- [本文抜粋]:
┄┄┄┄┄┄┄┄┄┄

伝道講演会「キレる時代に心の絆を」

10月13日土曜日13時より、聖学院中・高名誉校長 林田秀彦先生を講師としてお迎えし伝道講演会が開かれました。
讃美歌501番 第二編188番   聖書はエフェソ3:10〜19

〜講師紹介〜

林田秀彦氏 長崎県出身。東京神学大学大学院を修了後、いくつかの教会牧師を経て、1980年より聖学院中・高校校長。現 聖学院名誉校長。1984年、カリフォルニア神学大学院より名誉神学博士号を受ける。

林田先生は、現代の家庭における又教育現場における問題点を鋭く指摘され、現実的提言を明示されました。
沢山の実例とユーモア溢れる軽妙な話術、暖かくも厳しい内容に聞き入った一時間半でした。以下に講演概略をピックアップします。

(1) 最大の価値をもつものとして子どもに自己を認識させる(絶対的価値観)

 人間の魂や愛に対する感覚が驚くほどに失われていく事に対して、何故きちんと捉えることができないのか、どうすれば回復できるのだろうか。これからの時代を担っていく者達を育てる私達は、まずどういう目で子供達を見てきたか、どういう心の組み立て方をもって日常の生活を続けてきたかということを総ざらい、神様の前に新しくされていかなければならない。

 今日の社会を支配する相対評価。子ども達にとって、いつも誰かと比べて自分があるということは大変辛いことである。トップクラスにいないとものが言えない、そういうナンバーワン志向の中でどんなに子ども達は傷ついてしまっているのかということを私達は知らされる。 何か事件があると「キレる」という表現で報道されるが、それは間違っているのではないか。子供たちはすでに生まれた時から親子関係の希薄な中に育ち、人間関係が断ちキラれた状態にある。さらに自主性という名の下に無責任な放任状態に置かれている。

子ども達は自分の居場所を見失い「いまど何処」「いま何処」と常に捜し求めているようである。私は相対的価値観から絶対的価値観への転換の必要性を言い続けて来た。「誰がなんと言おうとお前さんは神様の前にかけがえのない大切な大切な一人なんだ」と、しっかりと言葉で伝えて生活環境を作っていくことが大切である。 具体的には学校における礼拝や祈祷会といったプログラムを通して、子ども達が自分はもう誰と比べる必要もないのだ、私は私だと気付かせる。 

今の子供達にはそういう心の底にずしんと来るものを、きちっと言ってあげなくてはいけない。OnlyYouという言葉によってどんなに輝きが出てくることだろう。私達は本気になってここで、しっかり視点を変え、絶対的価値観に立つことが重要なことではなかろうか。

┄┄┄┄┄┄┄┄┄┄

- [提供情報]:

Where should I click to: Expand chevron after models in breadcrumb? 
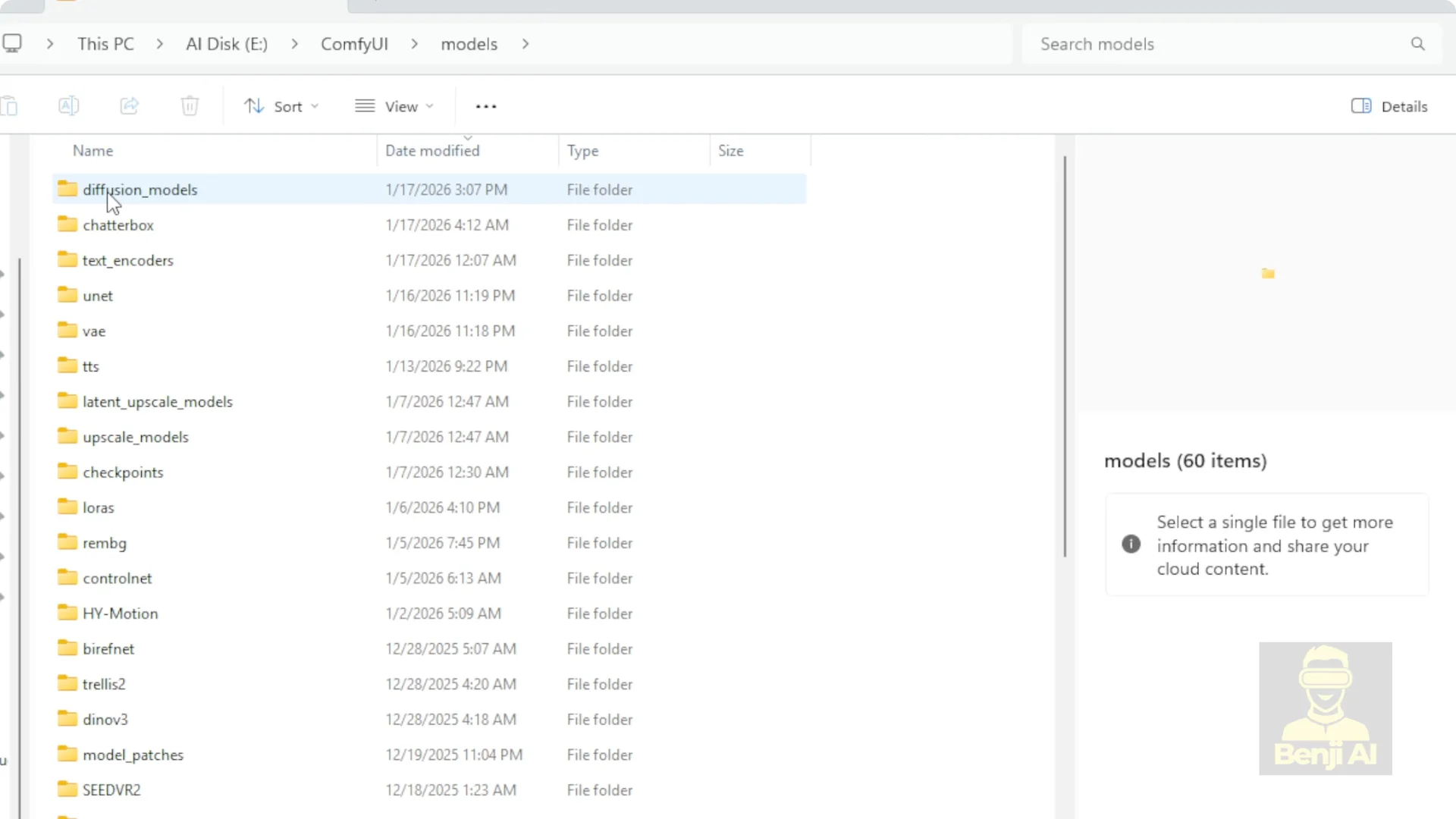click(526, 44)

┄┄┄┄┄┄┄┄┄┄

- [記述課題]:
講演会の記事から、「伝道講演会「キレる時代に心の絆を」」から「(1) 最大の価値をもつものとして子どもに自己を認識させる(絶対的価値観)」までの箇所を一字一句違えずに書き出してください。 なお、データは本文とは別の出典から採られたものです。

- [想定出力]:
伝道講演会「キレる時代に心の絆を」

10月13日土曜日13時より、聖学院中・高名誉校長 林田秀彦先生を講師としてお迎えし伝道講演会が開かれました。
讃美歌501番 第二編188番   聖書はエフェソ3:10〜19

〜講師紹介〜

林田秀彦氏 長崎県出身。東京神学大学大学院を修了後、いくつかの教会牧師を経て、1980年より聖学院中・高校校長。現 聖学院名誉校長。1984年、カリフォルニア神学大学院より名誉神学博士号を受ける。

林田先生は、現代の家庭における又教育現場における問題点を鋭く指摘され、現実的提言を明示されました。
沢山の実例とユーモア溢れる軽妙な話術、暖かくも厳しい内容に聞き入った一時間半でした。以下に講演概略をピックアップします。

(1) 最大の価値をもつものとして子どもに自己を認識させる(絶対的価値観)